* **Work to complete**:
Go through the data and copy each line where the word "computer" shows up.

[Records from a dataset]
········
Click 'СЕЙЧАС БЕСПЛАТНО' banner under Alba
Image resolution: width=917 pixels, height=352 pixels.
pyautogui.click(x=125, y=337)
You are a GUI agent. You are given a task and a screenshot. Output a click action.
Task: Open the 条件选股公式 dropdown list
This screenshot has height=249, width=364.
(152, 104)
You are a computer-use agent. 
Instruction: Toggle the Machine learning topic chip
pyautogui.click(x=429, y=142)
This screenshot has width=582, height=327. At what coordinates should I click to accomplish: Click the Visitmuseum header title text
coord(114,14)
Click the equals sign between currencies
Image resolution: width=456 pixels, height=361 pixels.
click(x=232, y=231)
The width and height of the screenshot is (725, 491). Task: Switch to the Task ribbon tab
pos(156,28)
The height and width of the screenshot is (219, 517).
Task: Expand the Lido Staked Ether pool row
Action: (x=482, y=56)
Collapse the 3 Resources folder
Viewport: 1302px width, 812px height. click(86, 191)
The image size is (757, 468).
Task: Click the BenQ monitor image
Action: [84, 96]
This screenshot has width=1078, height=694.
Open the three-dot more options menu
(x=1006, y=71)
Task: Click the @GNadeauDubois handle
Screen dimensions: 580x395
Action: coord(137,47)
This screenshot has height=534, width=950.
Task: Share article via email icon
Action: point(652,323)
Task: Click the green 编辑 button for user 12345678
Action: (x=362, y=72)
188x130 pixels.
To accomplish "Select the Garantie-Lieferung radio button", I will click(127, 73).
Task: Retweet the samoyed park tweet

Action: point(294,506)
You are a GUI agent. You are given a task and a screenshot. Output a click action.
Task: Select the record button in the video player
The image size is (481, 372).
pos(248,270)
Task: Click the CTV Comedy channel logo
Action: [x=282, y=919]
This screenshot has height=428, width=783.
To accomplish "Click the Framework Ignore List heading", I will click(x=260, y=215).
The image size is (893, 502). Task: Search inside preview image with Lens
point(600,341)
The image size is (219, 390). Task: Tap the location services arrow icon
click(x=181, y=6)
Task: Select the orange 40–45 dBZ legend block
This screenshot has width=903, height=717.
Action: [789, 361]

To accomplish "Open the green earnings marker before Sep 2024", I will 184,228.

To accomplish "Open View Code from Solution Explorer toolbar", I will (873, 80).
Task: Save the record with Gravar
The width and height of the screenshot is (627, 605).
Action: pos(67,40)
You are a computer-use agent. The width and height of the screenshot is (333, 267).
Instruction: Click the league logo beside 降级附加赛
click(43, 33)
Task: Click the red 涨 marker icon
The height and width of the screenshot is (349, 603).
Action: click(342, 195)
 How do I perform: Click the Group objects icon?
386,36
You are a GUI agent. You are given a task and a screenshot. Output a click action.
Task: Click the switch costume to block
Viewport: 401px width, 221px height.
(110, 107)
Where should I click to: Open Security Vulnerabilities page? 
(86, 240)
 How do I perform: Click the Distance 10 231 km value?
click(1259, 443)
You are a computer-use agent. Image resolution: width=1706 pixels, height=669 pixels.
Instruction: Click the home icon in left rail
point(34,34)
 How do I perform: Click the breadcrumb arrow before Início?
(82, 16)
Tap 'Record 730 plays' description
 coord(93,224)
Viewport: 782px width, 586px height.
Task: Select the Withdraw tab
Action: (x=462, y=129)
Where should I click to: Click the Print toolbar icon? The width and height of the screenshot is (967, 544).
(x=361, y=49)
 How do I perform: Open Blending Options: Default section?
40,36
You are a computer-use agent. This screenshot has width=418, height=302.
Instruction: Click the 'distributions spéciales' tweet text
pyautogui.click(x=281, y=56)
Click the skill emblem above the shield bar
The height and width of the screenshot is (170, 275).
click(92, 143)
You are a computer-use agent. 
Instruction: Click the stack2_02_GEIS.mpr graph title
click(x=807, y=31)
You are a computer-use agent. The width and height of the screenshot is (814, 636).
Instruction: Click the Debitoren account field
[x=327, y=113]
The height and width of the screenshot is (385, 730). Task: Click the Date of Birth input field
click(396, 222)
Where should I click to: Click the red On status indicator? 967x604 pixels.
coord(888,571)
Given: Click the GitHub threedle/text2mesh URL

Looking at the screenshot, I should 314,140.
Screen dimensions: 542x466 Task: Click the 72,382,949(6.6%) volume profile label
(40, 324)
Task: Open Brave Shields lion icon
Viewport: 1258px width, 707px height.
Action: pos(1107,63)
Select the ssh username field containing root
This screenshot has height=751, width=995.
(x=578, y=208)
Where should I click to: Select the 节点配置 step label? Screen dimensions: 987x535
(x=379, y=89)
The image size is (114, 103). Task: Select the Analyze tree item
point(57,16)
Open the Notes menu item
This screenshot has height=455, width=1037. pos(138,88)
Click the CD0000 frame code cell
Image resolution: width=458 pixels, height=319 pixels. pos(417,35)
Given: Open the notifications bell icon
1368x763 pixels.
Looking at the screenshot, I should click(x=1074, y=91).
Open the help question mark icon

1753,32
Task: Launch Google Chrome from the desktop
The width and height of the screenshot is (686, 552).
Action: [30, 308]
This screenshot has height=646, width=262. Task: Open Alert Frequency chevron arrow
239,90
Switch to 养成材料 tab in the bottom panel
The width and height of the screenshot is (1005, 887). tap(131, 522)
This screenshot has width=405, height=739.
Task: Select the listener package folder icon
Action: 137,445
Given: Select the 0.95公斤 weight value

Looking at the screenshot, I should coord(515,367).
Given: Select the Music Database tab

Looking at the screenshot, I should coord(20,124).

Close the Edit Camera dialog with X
········
* **Response to this task**:
You are a computer-use agent. 
You are a computer-use agent. The width and height of the screenshot is (333, 267).
You are a computer-use agent. Image resolution: width=1706 pixels, height=669 pixels.
You are a computer-use agent. This screenshot has width=418, height=302.
You are a computer-use agent. 
You are a computer-use agent. The width and height of the screenshot is (814, 636).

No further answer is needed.